La solution pour survivre aux tensions
sociales et financières, n’est pas
et n’a jamais été l’alimentation de
petits foyers, mais bien le déclenchement
d’une grande guerre mondiale
sans laquelle précisément, la mondialisation
périclitera. Parlons clair. Les
banksters de New York ont réussi à établir
les preuves de liaisons insupportables
pour eux: l’axe Moscou-New
Delhi-Pékin-Téhéran-Caracas (nouveau
missile hypersonique indo-russe
BrahMos-2, cap sur le Venezuela pour
la Marine de guerre russe, construction
de la centrale nucléaire de Bouchehr
en Iran par la compagnie russe
Atomstroyexport, augmentation du
"fonds stratégique"pour le Venezuela
créé il y a moins d'un an, doté de 4
milliards de dollars déposés par la
Chine.) C’est le premier cercle de résistance.
Il couvre un deuxième cercle
immédiatement plus explosif et plus
complexe: l’axe Islamabad- Kaboul-
Bagdad. La guerre chaude y distribue
son lot quotidien de cadavres déchiquetés.

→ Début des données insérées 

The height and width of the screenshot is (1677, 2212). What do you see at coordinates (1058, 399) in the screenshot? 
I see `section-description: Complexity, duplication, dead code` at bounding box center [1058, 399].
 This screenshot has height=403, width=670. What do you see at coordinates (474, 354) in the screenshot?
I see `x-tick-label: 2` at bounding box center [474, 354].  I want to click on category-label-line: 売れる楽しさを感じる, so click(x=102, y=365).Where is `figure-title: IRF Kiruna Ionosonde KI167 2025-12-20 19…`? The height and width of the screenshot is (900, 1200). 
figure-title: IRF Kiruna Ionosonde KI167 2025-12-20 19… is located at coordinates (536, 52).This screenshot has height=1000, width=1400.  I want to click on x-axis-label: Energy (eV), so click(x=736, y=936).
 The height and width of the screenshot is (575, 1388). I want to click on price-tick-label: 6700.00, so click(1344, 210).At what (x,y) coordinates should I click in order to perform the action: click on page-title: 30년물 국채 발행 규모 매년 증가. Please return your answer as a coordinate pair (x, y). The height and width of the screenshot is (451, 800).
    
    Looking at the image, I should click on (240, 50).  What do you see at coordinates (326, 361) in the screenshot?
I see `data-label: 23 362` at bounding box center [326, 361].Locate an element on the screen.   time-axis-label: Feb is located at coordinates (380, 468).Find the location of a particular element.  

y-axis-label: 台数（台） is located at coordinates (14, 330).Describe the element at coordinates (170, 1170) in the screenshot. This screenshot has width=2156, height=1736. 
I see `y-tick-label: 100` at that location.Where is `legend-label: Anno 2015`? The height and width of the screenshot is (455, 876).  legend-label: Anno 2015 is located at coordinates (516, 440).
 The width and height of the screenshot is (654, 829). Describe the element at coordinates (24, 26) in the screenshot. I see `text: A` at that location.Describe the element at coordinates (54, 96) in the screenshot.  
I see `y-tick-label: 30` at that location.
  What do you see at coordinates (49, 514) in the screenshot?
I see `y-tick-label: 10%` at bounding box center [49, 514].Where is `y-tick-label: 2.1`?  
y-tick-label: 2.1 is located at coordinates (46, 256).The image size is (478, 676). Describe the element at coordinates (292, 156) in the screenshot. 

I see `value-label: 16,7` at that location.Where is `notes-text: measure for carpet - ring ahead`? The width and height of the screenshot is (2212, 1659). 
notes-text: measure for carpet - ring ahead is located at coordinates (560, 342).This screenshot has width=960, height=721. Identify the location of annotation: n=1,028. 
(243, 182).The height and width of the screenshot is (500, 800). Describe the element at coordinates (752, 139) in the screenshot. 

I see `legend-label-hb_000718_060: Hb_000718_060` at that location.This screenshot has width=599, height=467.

Cela se voit. Mais les humiliations
et les frustrations accumulées
font, qu’à l’intérieur même des appareils
d’état, en apparence collaborateurs
dociles de l’Oncle Sam , se sont
développés des systèmes secrets, opaques,
capillaires, qui contournent les
politiques de coopération, infiltrent les
armées nationales alliées de l’Empire,
sabotent les opérations de pacification
: échange de tirs entre militaires pakistanais
et Américains le long de la frontière
afghano-pakistanaise, multiplication
des pôles d’opposition à
l’Occident au sein du parlement
afghan ( progressistes post-communiste,
centralistes royalistes, nationalistes
pachtounes, islamistes conservateurs),
document de La Mecque
concernant l’Irak signé entre les chiites
et les sunnites rappelant «la défense de
l'unité de l'Irak et de son intégrité territoriale
». Ne nous y trompons pas, le
Pentagone n’ignore rien de ces «trahisons
» et de ces alliances, au final,
funestes pour leurs objectifs. Ce n’est
pas par hasard que les destroyers de
l'US Navy venus "ravitailler" la
Géorgie mouillent désormais à quelques
encablures de la base navale
russe de Gudauta. Ce n’est pas à une
multiplication de guerres régionales
qu’il faut s’attendre de la part des
grands brigands impérialistes, mais
bien à une marche à la guerre mondiale
à cadence forcée. La mort héroïque
de Malalaï Kakar, la Sophie Scholl
afghane, musulmane qui dirigeait le
département des crimes contre les
femmes de la police de Kandahar illustre
tragiquement les futures limites
d’un simple positionnement « humaniste
» dans la défense du droit des
identités face à la politique d’agression
menée par l’impérialisme US ,outil du
capitalisme trans-national. Ne nous
restera-t-il que le choix entre l’obscurantisme
religieux et la machinerie
Mac Do Coca à décerveler les peuples ?
C’est le cadeau empoisonné de
la mondialisation . Il est à craindre que
cela soit notre sale héritage, notre traité
de Versailles pour le XXI ème siècle.